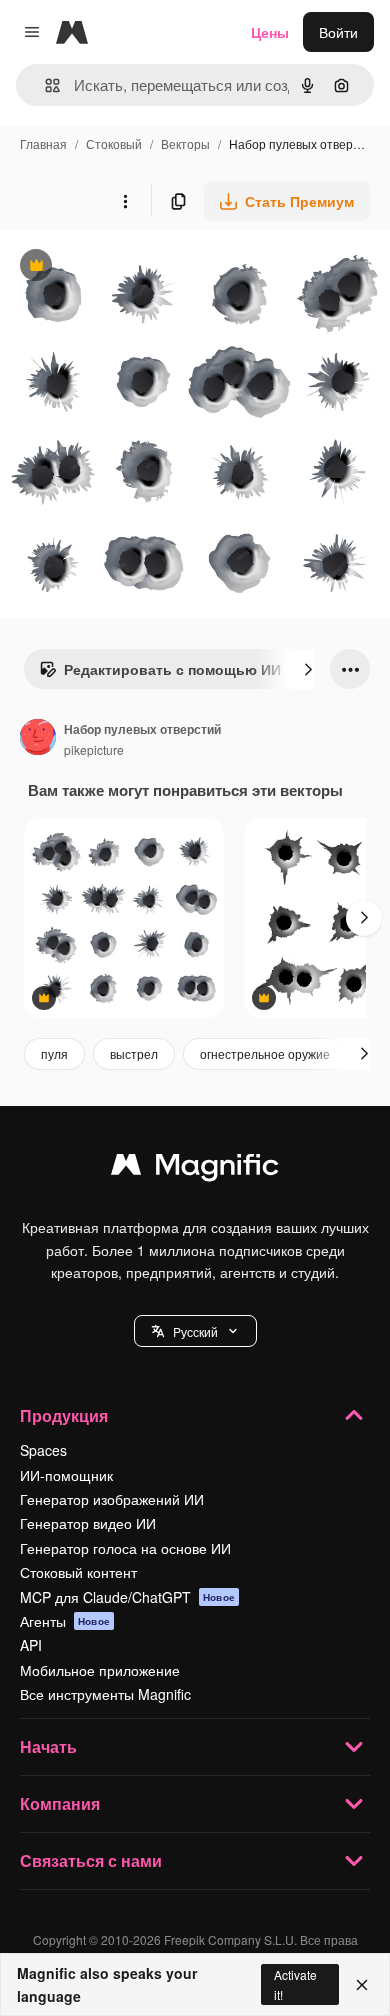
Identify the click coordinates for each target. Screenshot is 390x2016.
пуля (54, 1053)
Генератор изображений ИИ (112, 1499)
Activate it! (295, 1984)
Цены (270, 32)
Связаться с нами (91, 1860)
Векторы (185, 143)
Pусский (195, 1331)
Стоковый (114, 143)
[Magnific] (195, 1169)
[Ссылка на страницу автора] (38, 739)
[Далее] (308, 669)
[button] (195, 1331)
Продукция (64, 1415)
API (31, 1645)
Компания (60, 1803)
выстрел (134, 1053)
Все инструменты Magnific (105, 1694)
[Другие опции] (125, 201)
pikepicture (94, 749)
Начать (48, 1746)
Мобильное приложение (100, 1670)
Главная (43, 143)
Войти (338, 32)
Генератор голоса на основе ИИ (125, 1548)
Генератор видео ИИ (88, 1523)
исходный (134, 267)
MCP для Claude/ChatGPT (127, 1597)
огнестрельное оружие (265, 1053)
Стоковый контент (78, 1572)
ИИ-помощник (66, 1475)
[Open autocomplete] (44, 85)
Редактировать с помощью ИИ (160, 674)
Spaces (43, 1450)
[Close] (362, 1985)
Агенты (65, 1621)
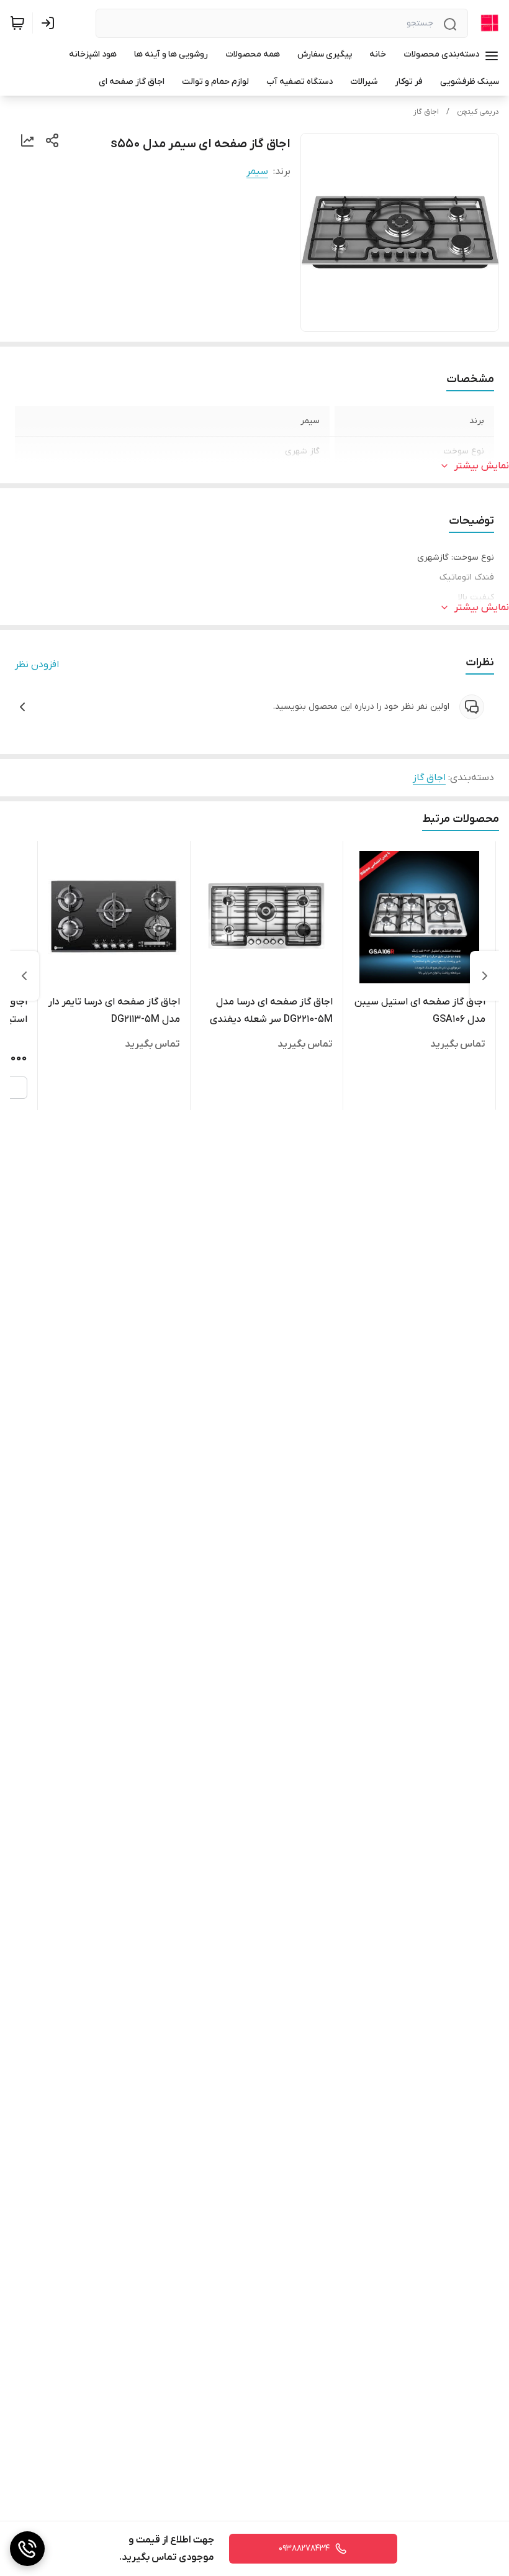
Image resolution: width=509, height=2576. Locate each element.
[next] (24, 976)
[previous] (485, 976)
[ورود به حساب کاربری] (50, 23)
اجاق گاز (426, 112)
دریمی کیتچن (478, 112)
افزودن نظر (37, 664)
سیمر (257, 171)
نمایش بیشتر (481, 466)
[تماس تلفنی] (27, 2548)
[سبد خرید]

• • • • • • •

— Your objective —
Among the records, find every line with the word "each" and copy it.

— Exercise result —
Identify the click coordinates for each target. Screenshot is 390x2016.
Image resolution: width=509, height=2576. Locate each element.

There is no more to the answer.